14 KiB
Usage and Examples
This library is broken up into three main parts, as well as a certain compilation and linking framework:
Core ExamplesArray ExamplesBLAS ExamplesCompilation and LinkingNotes
The Core.h header contains the necessary macros, flags
and objects for interfacing with basic kernel launching and the CUDA
Runtime API. The Array.h header contains the
CudaTools::Array class which provides a device compatible
Array-like class with easy memory management. Lastly, the
BLAS.h header provides functions BLAS functions through the
the cuBLAS library for the GPU, and Eigen for the CPU. Lastly, a
templated Makefile is provided which can be used for your own project,
after following a few rules.
The usage of this libary will be illustrated through examples, and further details can be found in the other sections. The examples are given in the samples folder. Throughout this documentation, there are a few common terms that may appear. First,we refer to the CPU as the host, and the GPU as the device. So, a host function refers to a function runnable on the CPU, and a device function refers to a function that is runnable on a device. A kernel is a specific function that the host can call to be run on the device.
Core Examples
This file mainly introduces compiler macros and a few classes that are used to improve the syntax between host and device code. To define and call a kernel, there are a few macros provided. For example,
DEFINE_KERNEL(add, int x, int y) {
printf("Kernel: %i\n", x + y);
}
int main() {
KERNEL(add, CudaTools::Kernel::basic(1), 1, 1); // Prints 2.
return 0;
}The DEFINE_KERNEL(name, ...) macro takes in the function
name and its arguments. The second argument in the KERNEL()

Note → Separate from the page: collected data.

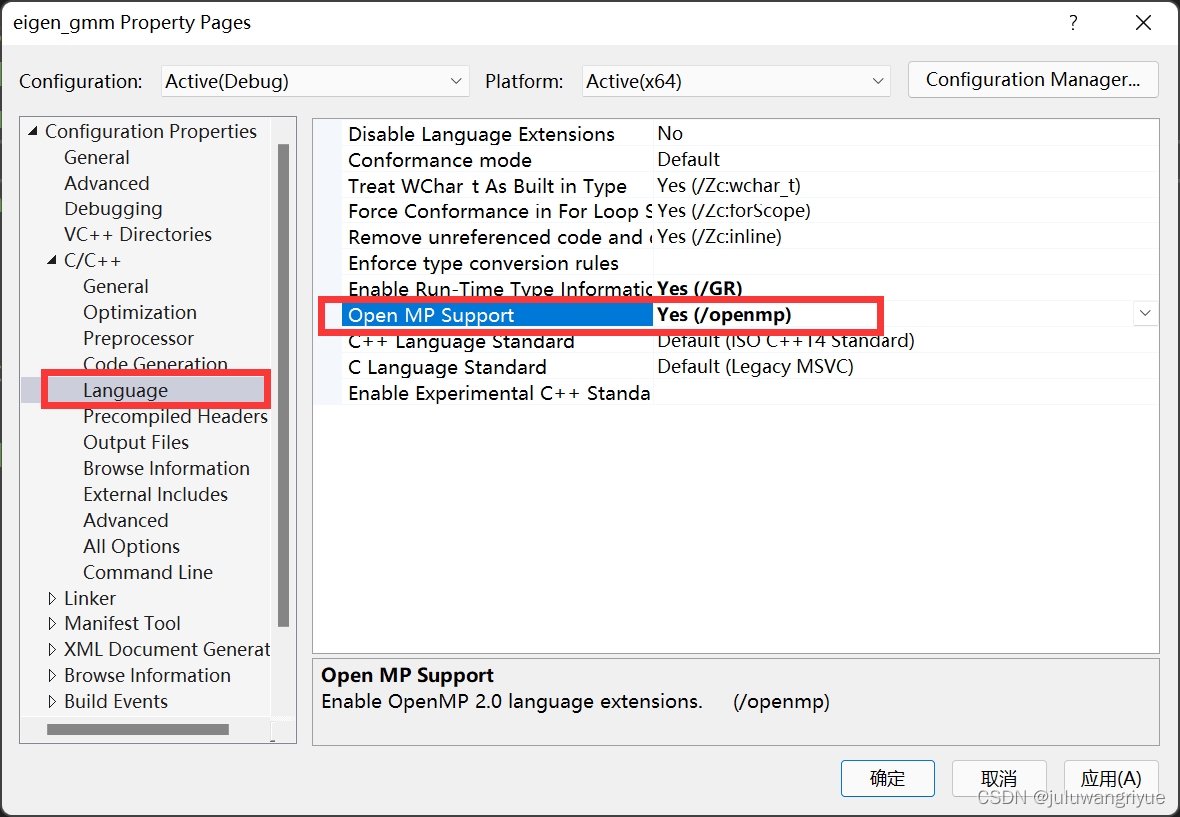Collapse the C/C++ tree node
Screen dimensions: 1180x817
pyautogui.click(x=52, y=260)
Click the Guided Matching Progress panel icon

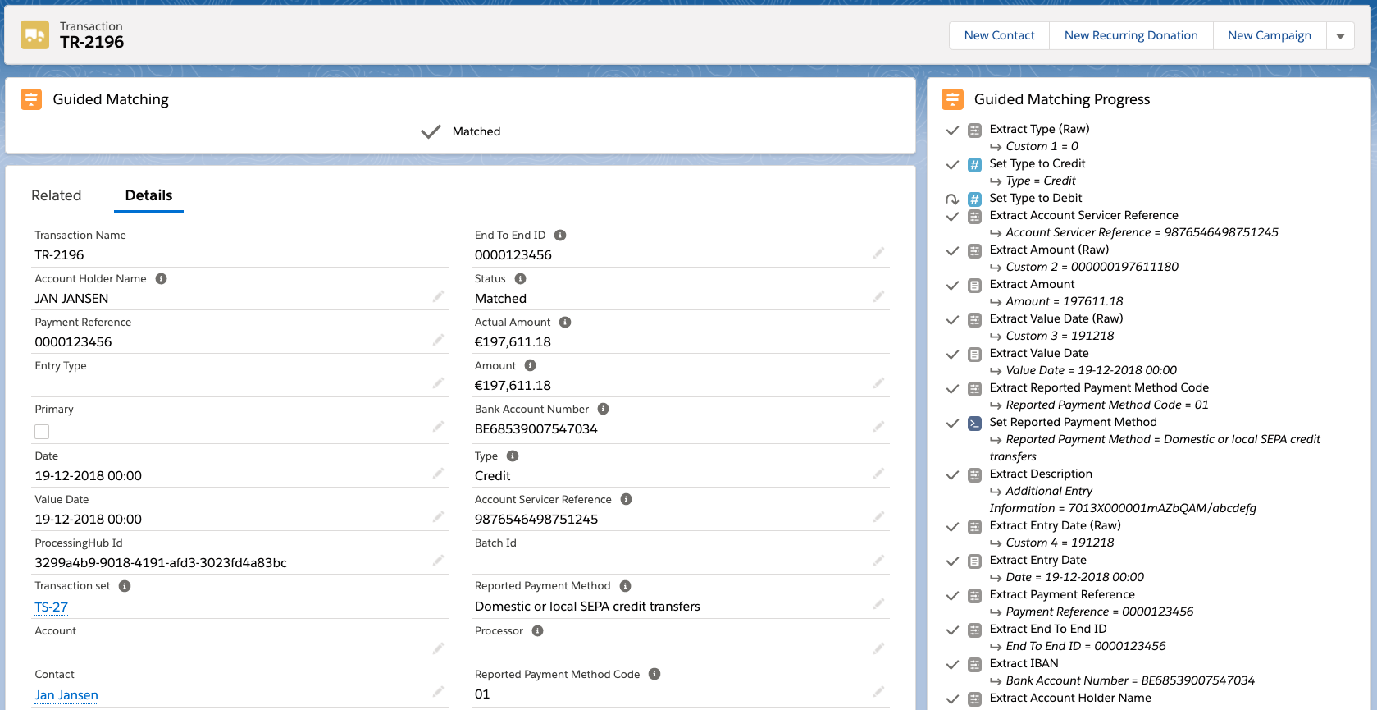point(952,99)
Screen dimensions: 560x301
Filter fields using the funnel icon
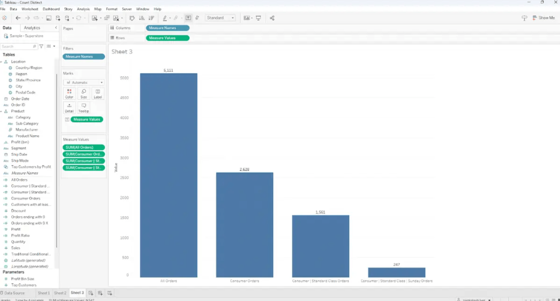coord(41,46)
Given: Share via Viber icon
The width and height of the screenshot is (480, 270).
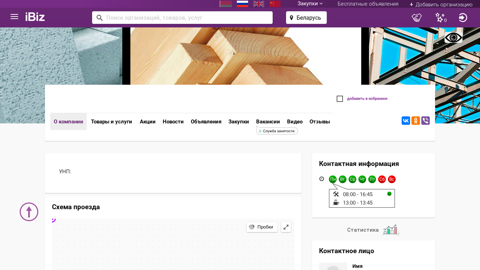Looking at the screenshot, I should pyautogui.click(x=426, y=121).
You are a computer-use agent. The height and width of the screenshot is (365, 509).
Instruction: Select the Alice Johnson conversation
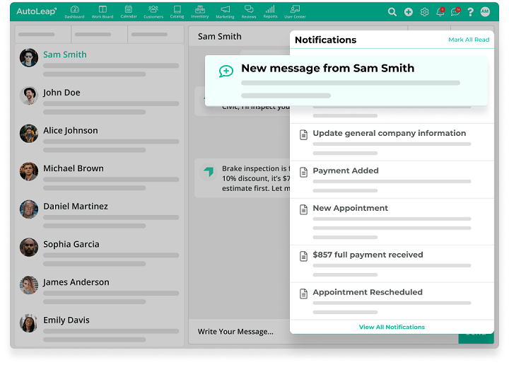click(71, 131)
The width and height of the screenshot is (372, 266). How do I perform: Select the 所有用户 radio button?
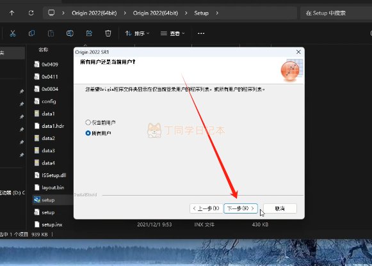[88, 133]
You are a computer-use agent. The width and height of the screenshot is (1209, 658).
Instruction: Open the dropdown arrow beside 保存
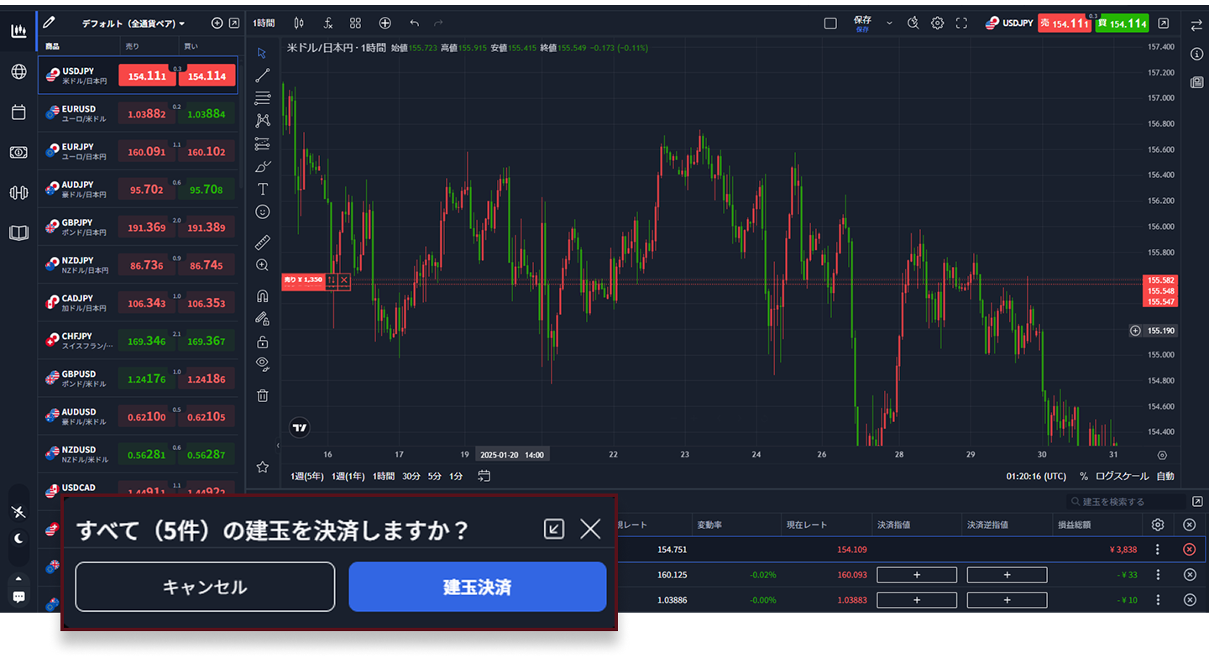[889, 24]
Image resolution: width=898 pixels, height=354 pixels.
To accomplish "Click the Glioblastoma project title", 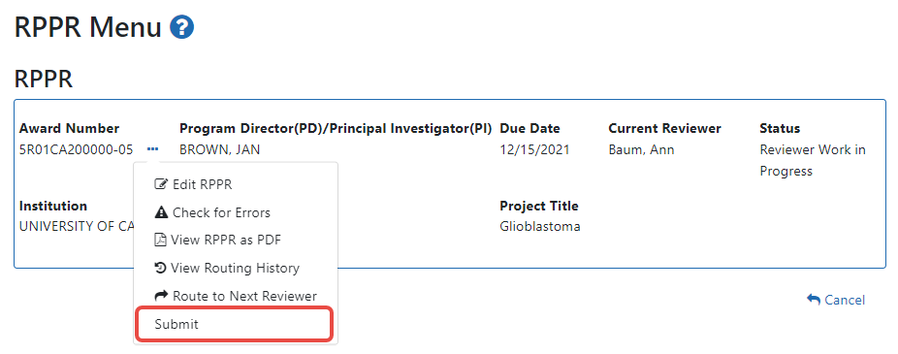I will coord(540,226).
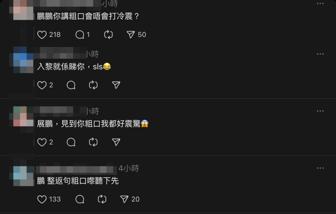Viewport: 336px width, 214px height.
Task: Like the 入黎就係睇你 comment
Action: coord(42,85)
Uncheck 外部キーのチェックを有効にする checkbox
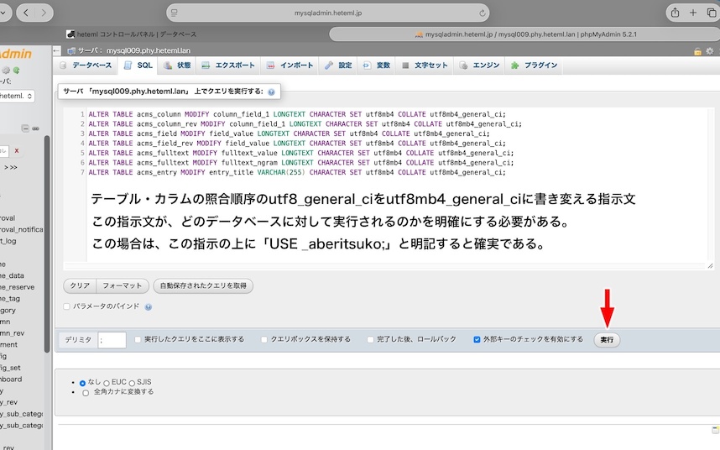Screen dimensions: 720x450 click(477, 340)
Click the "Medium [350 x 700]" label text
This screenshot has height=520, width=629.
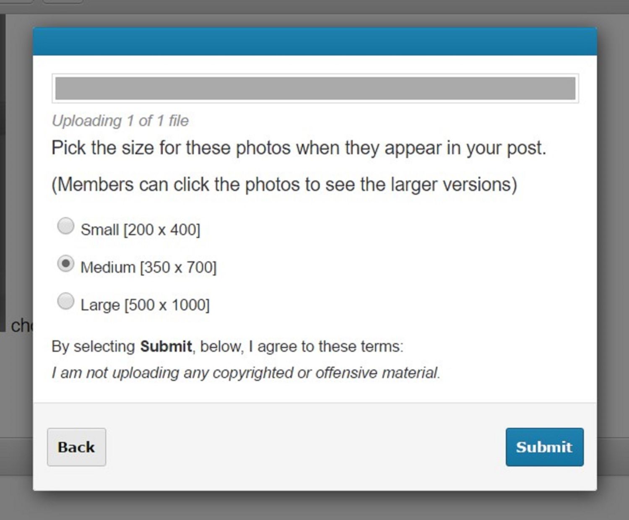148,267
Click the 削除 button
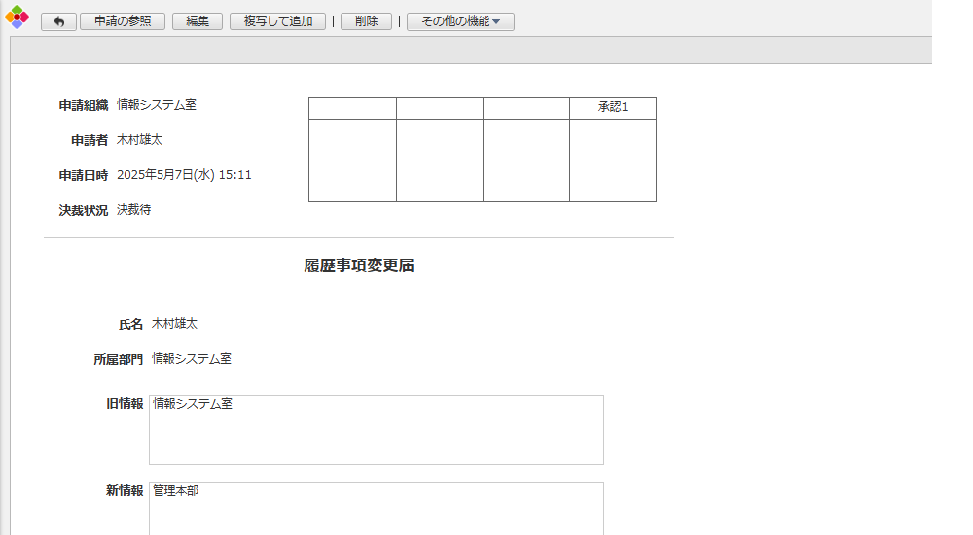Viewport: 973px width, 535px height. (x=366, y=21)
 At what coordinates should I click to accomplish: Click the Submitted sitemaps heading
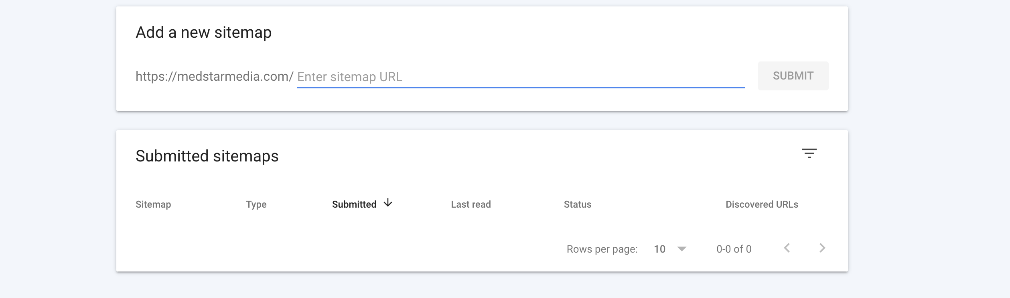(207, 156)
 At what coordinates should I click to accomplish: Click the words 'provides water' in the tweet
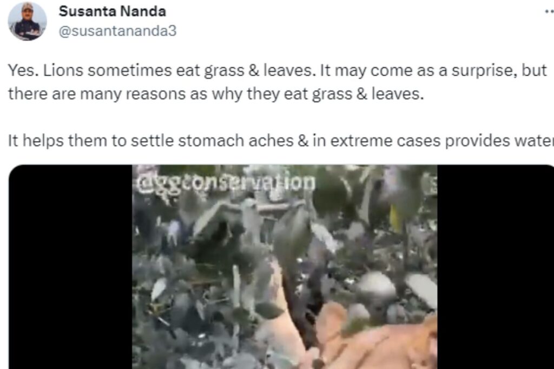pyautogui.click(x=499, y=141)
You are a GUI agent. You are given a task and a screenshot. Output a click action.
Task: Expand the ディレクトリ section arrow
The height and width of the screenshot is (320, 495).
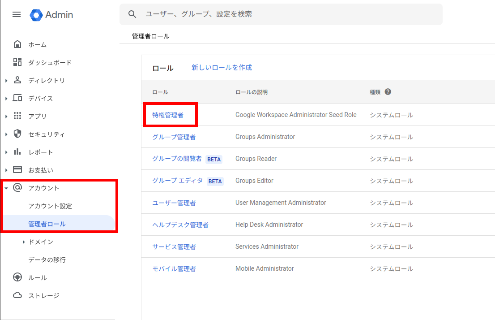pyautogui.click(x=6, y=81)
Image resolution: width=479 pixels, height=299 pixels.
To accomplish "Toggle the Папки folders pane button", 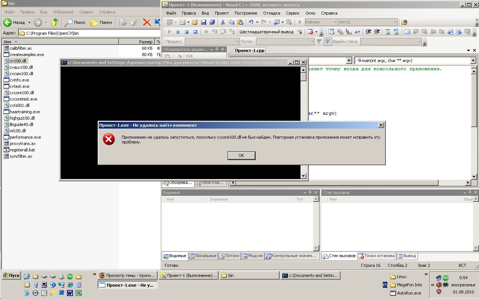I will pos(101,22).
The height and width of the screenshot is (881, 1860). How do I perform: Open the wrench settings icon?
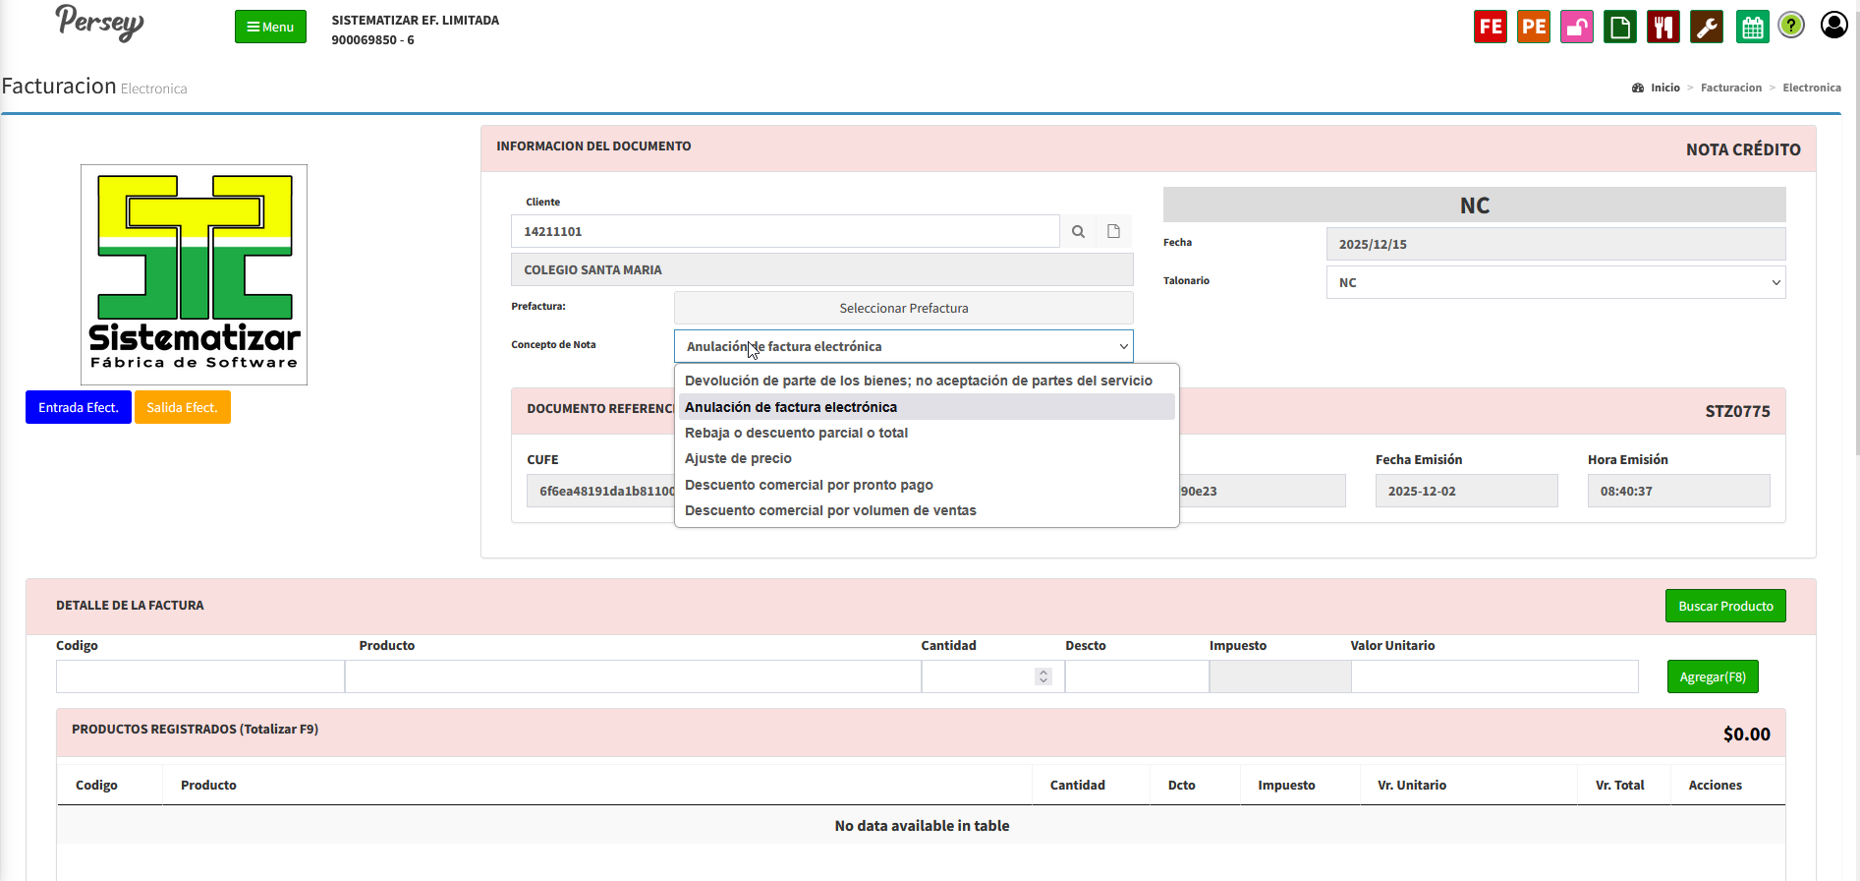(1706, 27)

macro is are the launch parameters for kernel. The launch parameters
have several items, but for 'embarassingly parallel' cases, we can
simply generate the settings with the number of threads. More detail
with creating launch parameters can be found here <CudaTools::Kernel::Settings>. In the above
example, there is only one thread. The rest of the arguments are just
the kernel arguments. For more detail, see here <Macro Functions>.
Warning
These kernel definitions must be in a file that will be compiled by
nvcc. Also, for header files, there is an additional macro
DECLARE_KERNEL(name, ...) to declare it and make it
available to other files.
Since many applications used classes, a macro is provided to 'convert' a class into being device-compatible. We follow the previous example in a similar fashion.
class intPair {
DEVICE_CLASS(intPair)
public:
int x, y;
intPair(const int x_, const int y_) : x(x_), y(y_) {
allocateDevice(); // Allocates memory for this intPair on the device.
updateDevice().wait(); // Copies the memory on the host to the device and waits until finished.
};
~intPair() { CudaTools::free(that()); };
HD void swap() {
int swap = x;
x = y;
y = swap;
};
};
DEFINE_KERNEL(swap, intPair* const pair) { pair->swap(); }
int main() {
intPair pair(1, 2);
printf("Before: %u, %u\n", pair.x, pair.y); // Prints 1, 2.
KERNEL(swap, CudaTools::Kernel::basic(1), pair.that()).wait();
pair.updateHost().wait(); // Copies the memory from the device back to the host and waits until finished.
printf("After: %u, %u\n", pair.x, pair.y); // Prints 2, 1.
return 0;
}In this example, we create a class called intPair, which
is then made available on the device through the
DEVICE_CLASS(name) macro. Specifically, that macro
introduces a few functions, like allocateDevice(),
updateDevice(), updateHost(), and
that(). The that() function returns a pointer
to the copy on the device. As a result, the programmer
must define a destructor that frees the pointer using
CudaTools::free(that). For more details, see here <Device Class>.
Warning
The updateDevice() and updateHost() in most
cases will need to be explicitly called to push the data on the host to
the device, and vice-versa. It is the programmers job to maintain where
the 'most recent' copy is. If these are not called, various memory
errors can occur. Note that, when passing a pointer to the kernel, it
must be the device pointer. Otherwise, an illegal memory access
would occur.
The kernel argument list should must consist of pointers to objects, or a non-reference object. Otherwise, compilation will fail. In general this is safer, as it forces the programmer to acknowledge that the device copy is being passed. For the latter case of a non-reference object, you should only do this if there is no issue in creating a copy of the original object. In the above example, we could have done this, but for more complicated classes it may result in unwanted behavior.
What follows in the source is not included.